Soon after, physicians approached Church about using CRISPR to alter the genomes of pigs so their organs would not be rejected by the human immune system. The very question was a triumph of hope over experience. In the 1990s, a handful of drug companies, including Novartis, had collectively spent north of $2 billion to use genetic manipulation to make human-friendly pig organs.

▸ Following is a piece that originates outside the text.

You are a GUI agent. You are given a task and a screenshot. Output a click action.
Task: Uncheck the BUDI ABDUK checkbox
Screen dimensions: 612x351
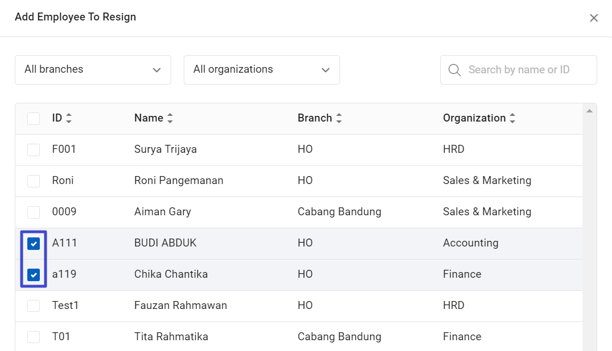click(x=34, y=244)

She said she feels “a strong sense of responsibility” to help the millions waiting for organs in her homeland: “I regard myself as a Chinese scientist. Something that can potentially solve a huge health care and social problem for China and for the world? I feel it is a privilege to work on that.”
With hundreds of labs catching CRISPR fever since 2013, most experiments have altered one or two genes at a time, maxing out at five. Yang’s challenge was audacious: To knock out all the PERVs would require a tenfold improvement.
“But if we could make it work,” she said, “the impact would be huge.”
“George always encouraged me to think bigger,” Yang said.
Pushing the limits of technology
Determined as she is to make xenotransplantation succeed, Yang also sees it as “opening a back door for me to push the limit of [genomic] technology.” For one thing, “xenotransplantation requires large-scale genome engineering,” she said. In addition to knocking out PERVs, which is relatively easy, making organ-donor pigs requires inserting large chunks of human DNA into the pig genome.
“Our ability to knock in a large fragment of DNA is still limited,” Yang said.
Working out how to do it in the pigs would point the way toward, say, adding copies of the cancer-fighting gene p53 into a person’s genome.
“That’s why I love xeno,” she said. “It’s a platform to help us assess technology.”
Yang has immersed herself in the ethical issues around xenotransplantation, but they haven’t slowed her pursuit of transplantable pig organs.
Some scholars argue that it is morally wrong to value human life more than animals’, but “so many people are eating pork every day,” Yang said. As for “playing God” — the argument that it is unethical to change a pig in the way that genome-editing does — she retorts that “the highest moral standard is human life. I think it’s a personal choice whether you use a pig organ or die. But you shouldn’t prevent other people from using it.”
As of early March, two of eGenesis’s cloned and CRISPR’d pig fetuses were just “a few weeks from delivery,” Yang said. “We checked the genotype and were surprised but also delighted to see that the fetuses [in one surrogate mother] are 100 percent PERV-free.”
Yang is more than ready to be a proud mother: “I feel it’s our time.”